I am wondering if anyone has kerberized nfs4 working with 12.0-U5+ or if this is some issue with my setup? Or is this feature not commonly used "in the wild"?
I too wonder this. I gotta say that kerberized nfs4 has been a pain for me since I first stuck my toe in the water years ago. When I have had it working, it always feels held together with ducttape and I daren't look at it too hard lest it falls apart.
I keep trying to convince myself that it's just my unfamiliarity or wonky homelab setup, and that the sysadmin greybeards just have the dark arts of making it work locked up in their heads as tribal knowledge, but I increasingly wonder it's just an awkward set of tools to work with. I keep meaning to try out a similar setup with pure linux-linux kerberized nfs4 to see if it's easier (and since I have more experience with linux than bsd) although even then it doesn't exactly feel like the mainstream either.
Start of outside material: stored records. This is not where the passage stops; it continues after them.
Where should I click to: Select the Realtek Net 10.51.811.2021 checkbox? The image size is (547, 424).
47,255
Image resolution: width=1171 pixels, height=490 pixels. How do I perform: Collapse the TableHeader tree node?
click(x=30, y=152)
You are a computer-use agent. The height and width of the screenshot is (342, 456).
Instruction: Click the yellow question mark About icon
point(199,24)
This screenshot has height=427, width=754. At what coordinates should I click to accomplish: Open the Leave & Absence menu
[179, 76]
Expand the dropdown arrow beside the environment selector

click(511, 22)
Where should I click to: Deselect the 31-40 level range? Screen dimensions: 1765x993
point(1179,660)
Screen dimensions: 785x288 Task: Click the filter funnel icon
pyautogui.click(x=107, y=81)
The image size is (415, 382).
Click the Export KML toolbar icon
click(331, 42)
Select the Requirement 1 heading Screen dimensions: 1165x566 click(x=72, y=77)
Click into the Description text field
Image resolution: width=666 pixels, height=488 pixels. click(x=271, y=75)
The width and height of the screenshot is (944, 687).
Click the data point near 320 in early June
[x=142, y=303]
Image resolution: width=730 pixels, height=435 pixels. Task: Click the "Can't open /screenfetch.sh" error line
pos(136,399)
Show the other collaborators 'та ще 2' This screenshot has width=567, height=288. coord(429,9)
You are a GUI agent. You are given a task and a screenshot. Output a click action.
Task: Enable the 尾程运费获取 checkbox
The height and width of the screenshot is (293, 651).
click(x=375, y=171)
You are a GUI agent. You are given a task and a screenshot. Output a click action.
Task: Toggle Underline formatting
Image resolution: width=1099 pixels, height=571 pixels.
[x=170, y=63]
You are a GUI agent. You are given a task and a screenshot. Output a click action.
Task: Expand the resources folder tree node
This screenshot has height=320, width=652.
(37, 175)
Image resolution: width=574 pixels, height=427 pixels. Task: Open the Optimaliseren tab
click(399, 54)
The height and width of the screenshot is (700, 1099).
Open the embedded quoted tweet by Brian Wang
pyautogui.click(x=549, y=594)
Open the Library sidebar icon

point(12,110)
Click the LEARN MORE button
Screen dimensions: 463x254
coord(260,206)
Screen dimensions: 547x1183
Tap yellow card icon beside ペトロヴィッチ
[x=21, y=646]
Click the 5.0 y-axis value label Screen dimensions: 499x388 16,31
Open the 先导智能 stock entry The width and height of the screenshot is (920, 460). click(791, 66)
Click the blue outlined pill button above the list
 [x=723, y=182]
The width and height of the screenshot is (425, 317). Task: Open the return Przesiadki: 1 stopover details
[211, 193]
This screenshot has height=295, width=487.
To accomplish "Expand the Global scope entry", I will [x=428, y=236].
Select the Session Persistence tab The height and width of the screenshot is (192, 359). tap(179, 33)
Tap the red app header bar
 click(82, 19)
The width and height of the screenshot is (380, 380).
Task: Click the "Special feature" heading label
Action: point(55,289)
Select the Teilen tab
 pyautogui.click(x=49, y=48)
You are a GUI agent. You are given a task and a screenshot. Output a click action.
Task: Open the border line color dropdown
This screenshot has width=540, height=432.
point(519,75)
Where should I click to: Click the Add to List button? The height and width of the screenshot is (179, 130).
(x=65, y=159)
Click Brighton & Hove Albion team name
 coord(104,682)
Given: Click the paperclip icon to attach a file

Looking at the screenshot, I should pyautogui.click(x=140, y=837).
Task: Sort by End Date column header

On the other hand, if people aren't using kerberized nfs4 then what are they using? nfs <4 or with sec=sys seem easier/more reliable but lack integrity or encryption which seems a bit limited in the new world of zero-trust security, especially when the encryption performance overhead is relatively minor. Samba seems popular, and I have too little experience with it to say with any certainty, but from the little I've used it, it never really feels Linux native, especially when trying to get centralized auth and identity setup. sshfs also seems popular, and while I see the appeal for quick and easy access to remote files, it doesn't seem like a practical replacement for NFS. Searching for alternatives, everything else either seems aimed at a much larger scale (glustefs and the like) or too obscure (webdav I guess is an example).
I think this will be my last attempt to get it working solidly again on TrueNAS. If it doesn't slay the beast, I think I'll try if I can get smb working nicely, or I guess maybe if linux-linux nfs4 is less painful that might be an option. Although how that will help me with TrueNAS...I don't know if TrueNAS Scale is any less painful being Linux based.